PROBLEM STATEMENT – Copy out, word for word, the lines from the one containing "1920x1080 pixels. Task: Open the MoGraph menu" to the one containing "pos(821,316)", including both of those lines.

THE RECORDS –
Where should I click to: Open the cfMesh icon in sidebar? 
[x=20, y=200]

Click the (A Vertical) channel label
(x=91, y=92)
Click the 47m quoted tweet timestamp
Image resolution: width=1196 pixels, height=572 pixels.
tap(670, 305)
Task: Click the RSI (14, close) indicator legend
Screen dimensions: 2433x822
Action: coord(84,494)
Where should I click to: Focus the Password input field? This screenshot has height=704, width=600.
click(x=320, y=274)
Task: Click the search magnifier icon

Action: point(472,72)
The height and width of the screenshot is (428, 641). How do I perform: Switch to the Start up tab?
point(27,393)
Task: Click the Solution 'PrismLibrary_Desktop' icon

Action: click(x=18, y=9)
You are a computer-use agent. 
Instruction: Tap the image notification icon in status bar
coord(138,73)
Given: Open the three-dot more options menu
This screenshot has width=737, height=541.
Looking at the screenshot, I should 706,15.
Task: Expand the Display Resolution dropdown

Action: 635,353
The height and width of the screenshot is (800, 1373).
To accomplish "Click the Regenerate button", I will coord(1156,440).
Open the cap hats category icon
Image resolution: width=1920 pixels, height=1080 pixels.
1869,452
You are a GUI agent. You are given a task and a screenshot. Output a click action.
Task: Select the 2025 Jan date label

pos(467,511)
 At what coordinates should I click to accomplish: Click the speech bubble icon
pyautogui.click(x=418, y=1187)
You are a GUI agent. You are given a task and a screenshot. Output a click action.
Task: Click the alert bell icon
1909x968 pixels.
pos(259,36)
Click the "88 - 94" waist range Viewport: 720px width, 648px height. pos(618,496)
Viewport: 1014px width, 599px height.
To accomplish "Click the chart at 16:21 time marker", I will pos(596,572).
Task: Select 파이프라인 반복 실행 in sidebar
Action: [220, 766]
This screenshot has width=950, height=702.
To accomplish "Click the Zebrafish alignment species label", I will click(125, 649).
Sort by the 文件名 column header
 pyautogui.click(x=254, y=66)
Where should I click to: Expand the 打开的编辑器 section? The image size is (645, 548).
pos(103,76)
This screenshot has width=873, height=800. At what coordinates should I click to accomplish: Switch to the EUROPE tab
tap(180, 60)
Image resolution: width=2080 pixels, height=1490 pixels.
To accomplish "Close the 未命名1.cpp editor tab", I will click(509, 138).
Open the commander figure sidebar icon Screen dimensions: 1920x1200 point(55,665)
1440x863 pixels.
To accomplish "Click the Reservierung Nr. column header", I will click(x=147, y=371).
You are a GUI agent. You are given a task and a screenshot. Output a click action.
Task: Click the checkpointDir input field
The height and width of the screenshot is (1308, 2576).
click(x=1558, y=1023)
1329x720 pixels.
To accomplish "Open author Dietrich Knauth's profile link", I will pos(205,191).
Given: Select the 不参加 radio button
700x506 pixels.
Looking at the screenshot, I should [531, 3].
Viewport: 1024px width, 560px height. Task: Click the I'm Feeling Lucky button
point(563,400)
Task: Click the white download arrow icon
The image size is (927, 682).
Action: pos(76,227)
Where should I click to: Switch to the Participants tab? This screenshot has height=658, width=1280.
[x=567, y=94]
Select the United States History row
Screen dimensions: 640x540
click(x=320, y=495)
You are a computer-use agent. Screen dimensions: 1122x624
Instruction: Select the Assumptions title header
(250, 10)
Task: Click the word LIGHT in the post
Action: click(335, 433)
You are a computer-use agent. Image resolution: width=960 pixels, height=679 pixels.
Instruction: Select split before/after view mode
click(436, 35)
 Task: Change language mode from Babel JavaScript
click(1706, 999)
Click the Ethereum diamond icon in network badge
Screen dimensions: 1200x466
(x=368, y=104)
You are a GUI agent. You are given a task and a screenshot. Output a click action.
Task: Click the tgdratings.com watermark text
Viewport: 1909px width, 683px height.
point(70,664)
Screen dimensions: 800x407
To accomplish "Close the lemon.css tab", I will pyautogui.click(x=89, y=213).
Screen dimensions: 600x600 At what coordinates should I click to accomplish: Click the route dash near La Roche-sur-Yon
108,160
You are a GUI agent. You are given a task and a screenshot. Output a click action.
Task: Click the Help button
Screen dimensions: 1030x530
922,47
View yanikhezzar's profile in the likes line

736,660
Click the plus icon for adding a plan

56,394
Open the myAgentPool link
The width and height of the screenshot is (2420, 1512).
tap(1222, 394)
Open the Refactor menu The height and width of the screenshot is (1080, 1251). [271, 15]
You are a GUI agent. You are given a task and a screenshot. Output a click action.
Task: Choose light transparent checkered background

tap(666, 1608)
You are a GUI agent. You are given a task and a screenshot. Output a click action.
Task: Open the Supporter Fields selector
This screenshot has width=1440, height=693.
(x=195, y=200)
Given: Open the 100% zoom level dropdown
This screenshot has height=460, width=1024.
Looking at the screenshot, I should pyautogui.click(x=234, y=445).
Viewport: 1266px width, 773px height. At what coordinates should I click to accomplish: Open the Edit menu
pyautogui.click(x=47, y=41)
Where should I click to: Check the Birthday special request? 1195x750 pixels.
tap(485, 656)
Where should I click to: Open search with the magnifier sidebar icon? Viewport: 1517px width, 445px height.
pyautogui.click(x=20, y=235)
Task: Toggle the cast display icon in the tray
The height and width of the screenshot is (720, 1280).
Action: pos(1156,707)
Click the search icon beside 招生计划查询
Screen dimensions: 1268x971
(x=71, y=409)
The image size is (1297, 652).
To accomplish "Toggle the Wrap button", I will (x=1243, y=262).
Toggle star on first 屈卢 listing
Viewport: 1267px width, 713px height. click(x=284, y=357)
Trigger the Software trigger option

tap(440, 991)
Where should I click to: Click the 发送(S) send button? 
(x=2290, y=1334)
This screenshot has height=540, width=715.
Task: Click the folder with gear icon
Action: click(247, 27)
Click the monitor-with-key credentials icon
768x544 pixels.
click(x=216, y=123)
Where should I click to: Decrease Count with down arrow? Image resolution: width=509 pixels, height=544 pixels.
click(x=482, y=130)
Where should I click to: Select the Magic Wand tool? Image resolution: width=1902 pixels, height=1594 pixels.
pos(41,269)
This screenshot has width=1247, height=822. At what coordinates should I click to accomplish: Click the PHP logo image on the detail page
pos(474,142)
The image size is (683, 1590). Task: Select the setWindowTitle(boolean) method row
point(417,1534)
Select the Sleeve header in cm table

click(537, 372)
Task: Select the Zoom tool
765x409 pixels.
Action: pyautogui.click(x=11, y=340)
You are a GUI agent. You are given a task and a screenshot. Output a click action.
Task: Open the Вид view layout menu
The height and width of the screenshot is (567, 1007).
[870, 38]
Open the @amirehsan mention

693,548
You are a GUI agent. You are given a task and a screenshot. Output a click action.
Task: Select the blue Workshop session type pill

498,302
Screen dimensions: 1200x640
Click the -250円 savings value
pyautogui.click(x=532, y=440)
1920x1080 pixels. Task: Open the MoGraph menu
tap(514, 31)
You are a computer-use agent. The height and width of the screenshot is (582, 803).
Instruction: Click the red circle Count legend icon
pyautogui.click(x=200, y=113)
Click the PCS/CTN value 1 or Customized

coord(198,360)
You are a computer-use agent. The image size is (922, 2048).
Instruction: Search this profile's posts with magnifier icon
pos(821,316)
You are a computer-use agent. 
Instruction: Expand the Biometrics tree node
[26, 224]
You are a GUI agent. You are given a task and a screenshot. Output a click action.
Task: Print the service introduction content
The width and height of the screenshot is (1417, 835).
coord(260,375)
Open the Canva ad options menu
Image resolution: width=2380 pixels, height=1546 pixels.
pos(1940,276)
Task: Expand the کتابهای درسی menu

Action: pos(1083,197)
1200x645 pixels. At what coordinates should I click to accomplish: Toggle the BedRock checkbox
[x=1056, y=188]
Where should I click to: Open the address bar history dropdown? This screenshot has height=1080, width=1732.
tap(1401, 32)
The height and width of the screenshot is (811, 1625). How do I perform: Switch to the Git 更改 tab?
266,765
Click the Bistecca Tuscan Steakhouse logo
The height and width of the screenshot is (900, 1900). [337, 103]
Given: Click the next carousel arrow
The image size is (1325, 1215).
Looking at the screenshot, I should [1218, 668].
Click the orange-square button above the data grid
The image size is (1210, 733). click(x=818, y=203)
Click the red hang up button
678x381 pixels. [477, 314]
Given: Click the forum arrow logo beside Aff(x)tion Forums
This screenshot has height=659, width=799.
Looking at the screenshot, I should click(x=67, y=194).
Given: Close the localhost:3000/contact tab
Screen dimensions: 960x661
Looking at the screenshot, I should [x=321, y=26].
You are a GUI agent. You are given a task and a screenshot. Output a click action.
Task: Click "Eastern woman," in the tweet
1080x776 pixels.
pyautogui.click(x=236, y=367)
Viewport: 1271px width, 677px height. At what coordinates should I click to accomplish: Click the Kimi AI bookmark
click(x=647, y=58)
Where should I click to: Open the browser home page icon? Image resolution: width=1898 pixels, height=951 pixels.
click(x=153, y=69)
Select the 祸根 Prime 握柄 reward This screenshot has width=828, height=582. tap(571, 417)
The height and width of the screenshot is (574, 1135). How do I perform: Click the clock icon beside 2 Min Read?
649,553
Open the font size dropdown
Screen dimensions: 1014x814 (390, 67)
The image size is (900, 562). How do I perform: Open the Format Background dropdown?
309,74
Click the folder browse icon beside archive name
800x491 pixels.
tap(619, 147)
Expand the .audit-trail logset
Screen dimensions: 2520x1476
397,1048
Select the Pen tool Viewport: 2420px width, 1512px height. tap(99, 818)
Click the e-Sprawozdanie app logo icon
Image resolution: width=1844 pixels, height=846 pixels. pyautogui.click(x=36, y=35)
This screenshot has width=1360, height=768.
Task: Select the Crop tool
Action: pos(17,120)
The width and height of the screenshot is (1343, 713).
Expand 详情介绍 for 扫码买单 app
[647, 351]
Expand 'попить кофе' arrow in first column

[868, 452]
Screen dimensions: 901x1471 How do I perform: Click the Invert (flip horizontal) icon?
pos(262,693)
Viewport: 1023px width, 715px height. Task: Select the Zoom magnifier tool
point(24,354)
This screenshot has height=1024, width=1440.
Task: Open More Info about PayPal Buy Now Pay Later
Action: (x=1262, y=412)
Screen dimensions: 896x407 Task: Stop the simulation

RESPONSE TO THE TASK –
1920x1080 pixels. Task: Open the MoGraph menu
tap(514, 31)
You are a computer-use agent. The height and width of the screenshot is (582, 803).
Instruction: Click the red circle Count legend icon
pyautogui.click(x=200, y=113)
Click the PCS/CTN value 1 or Customized

coord(198,360)
You are a computer-use agent. The image size is (922, 2048).
Instruction: Search this profile's posts with magnifier icon
pos(821,316)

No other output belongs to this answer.